WRITTEN EXERCISE -
Express the entries, from the first one through the line containing "center [191, 2527]." inclusive, as a two-column CSV with the headers entry_text and answer, one row per entry. Enclose each value in double quotes as a single field and replace its line breaks with spaces.

EXTRACTED MATERIAL -

## start

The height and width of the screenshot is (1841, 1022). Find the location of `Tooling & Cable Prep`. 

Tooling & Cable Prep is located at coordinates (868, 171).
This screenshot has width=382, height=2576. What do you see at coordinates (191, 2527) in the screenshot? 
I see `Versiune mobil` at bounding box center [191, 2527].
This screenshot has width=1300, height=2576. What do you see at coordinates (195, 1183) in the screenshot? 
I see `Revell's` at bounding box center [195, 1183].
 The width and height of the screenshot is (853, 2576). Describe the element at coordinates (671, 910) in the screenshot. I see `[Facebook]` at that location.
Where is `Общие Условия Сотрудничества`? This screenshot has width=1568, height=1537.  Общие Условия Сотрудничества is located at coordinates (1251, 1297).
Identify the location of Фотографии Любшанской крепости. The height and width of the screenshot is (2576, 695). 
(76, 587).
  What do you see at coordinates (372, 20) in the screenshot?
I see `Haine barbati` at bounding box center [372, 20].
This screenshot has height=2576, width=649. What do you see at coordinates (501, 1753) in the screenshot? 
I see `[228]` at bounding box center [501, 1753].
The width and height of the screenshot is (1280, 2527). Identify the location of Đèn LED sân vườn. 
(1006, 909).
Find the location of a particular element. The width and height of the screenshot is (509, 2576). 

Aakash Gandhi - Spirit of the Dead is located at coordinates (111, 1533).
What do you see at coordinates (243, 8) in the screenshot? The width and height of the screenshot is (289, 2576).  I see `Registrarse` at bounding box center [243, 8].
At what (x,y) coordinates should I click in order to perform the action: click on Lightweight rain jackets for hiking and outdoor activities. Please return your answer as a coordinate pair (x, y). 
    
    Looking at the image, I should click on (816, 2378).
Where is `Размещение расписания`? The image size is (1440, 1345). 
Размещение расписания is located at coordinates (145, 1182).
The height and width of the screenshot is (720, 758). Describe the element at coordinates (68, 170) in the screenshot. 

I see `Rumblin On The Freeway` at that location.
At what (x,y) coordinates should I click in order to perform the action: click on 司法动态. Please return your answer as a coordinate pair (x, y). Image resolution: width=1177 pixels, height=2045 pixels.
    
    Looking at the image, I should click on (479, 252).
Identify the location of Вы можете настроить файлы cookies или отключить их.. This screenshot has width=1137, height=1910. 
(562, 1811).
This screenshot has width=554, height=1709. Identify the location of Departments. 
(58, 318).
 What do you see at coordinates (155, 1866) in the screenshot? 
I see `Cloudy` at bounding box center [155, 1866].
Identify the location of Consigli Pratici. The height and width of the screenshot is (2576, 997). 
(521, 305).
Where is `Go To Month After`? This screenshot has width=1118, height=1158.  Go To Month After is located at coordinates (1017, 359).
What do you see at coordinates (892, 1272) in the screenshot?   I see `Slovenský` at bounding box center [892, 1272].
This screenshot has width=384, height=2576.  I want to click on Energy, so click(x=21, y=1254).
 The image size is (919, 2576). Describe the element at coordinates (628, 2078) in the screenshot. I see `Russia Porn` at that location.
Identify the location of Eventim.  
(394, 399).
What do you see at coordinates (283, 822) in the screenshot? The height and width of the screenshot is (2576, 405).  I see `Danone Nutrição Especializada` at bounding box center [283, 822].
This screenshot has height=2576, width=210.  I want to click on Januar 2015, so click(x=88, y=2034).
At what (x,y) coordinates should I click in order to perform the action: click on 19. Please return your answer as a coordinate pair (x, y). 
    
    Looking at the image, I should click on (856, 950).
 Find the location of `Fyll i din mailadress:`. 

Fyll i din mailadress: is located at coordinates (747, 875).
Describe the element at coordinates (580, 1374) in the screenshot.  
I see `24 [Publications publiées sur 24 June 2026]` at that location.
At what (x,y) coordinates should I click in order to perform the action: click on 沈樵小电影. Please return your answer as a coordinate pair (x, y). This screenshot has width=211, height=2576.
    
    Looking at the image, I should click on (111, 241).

## end

SOLVED EXERCISE -
entry_text,answer
"The height and width of the screenshot is (1841, 1022). Find the location of `Tooling & Cable Prep`.","Tooling & Cable Prep is located at coordinates (868, 171)."
"This screenshot has width=382, height=2576. What do you see at coordinates (191, 2527) in the screenshot?","I see `Versiune mobil` at bounding box center [191, 2527]."